Actually, in the US, nothing *allows* you to release something into the
public domain. For new works, it's a category that only exists for works
whose copyright has expired by time or works created by the US government.
Even when a work is legitimately public domain in the US, it is somewhat
murky whether such status exists in other Berne Convention countries, too.
In short, the concept of dedicating something to the public domain is so
murky that I've abandoned it. Slapping an MIT license on my work is so
much easier and clearer.
> As long as you understand that if someone uses your software to power
> their Alan Parsons Project "Laser" and holds the Earth hostage for ONE
> MEEEEEEELION DOLLARS that you have no recourse whatsoever, that's fine.

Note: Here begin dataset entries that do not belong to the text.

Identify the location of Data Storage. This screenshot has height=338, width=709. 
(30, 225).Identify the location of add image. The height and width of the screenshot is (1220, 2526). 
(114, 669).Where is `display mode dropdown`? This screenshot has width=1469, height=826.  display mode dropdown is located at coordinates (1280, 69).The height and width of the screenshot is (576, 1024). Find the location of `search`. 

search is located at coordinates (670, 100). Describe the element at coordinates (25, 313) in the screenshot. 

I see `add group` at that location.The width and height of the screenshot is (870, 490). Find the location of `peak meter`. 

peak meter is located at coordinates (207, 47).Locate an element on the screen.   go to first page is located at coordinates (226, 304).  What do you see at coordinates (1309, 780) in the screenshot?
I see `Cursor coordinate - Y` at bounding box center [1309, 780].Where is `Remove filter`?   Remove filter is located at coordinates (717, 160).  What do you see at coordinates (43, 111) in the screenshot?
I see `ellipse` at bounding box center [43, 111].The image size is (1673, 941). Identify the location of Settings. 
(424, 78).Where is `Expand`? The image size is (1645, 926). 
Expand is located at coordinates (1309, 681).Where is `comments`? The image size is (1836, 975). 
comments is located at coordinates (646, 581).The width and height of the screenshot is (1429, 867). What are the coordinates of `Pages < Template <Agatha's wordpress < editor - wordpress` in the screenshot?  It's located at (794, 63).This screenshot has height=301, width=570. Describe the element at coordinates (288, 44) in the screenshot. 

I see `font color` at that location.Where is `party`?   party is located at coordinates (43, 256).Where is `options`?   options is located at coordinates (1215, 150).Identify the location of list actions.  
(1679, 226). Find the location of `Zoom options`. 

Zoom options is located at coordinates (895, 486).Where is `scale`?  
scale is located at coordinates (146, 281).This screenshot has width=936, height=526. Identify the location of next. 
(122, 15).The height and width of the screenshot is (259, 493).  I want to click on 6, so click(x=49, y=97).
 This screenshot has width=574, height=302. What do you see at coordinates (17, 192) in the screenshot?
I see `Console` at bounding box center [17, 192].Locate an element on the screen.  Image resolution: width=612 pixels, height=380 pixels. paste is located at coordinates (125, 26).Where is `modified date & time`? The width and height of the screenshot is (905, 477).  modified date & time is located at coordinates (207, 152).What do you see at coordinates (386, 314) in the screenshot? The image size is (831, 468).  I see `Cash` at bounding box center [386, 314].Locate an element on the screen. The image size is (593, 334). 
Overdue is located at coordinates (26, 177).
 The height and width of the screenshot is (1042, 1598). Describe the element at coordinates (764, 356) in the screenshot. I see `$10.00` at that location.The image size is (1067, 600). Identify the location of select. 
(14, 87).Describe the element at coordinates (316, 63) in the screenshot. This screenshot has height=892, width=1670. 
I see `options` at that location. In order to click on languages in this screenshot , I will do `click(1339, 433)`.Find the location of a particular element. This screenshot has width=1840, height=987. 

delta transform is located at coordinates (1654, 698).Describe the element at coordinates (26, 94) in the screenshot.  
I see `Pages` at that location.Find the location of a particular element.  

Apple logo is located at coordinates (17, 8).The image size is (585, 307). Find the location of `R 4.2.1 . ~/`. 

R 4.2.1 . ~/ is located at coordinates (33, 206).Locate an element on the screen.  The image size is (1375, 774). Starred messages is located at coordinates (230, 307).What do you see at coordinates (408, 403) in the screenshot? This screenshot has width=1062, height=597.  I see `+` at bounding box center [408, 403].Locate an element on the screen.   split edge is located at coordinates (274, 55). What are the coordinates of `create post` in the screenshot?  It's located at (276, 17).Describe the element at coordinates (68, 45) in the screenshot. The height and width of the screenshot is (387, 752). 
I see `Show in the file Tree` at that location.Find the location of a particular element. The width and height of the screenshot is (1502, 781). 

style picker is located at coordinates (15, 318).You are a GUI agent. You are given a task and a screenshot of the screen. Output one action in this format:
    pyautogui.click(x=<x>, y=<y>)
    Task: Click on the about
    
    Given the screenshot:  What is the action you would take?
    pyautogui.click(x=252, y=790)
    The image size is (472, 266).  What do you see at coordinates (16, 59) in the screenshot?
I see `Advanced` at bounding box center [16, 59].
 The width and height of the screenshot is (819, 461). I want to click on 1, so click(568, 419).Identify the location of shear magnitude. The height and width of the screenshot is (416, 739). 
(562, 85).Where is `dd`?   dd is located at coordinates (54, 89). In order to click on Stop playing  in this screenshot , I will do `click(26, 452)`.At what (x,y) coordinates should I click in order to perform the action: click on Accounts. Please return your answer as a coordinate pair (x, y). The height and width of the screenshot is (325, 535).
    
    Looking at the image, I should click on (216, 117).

> (Obviously an extreme, but it is worth pointing out the relinquishing all
> rights really means *all* rights;
That's not *quite* true. Even for works that have unambiguously fallen
into the public domain, the author retains certain rights called "moral
rights." For example, it is impermissible to change a public domain work
and still claim that the author wrote the whole work including the
changes.
--
Robert Kern
rkern at ucsd.edu
"In the fields of hell where the grass grows high
Are the graves of dreams allowed to die."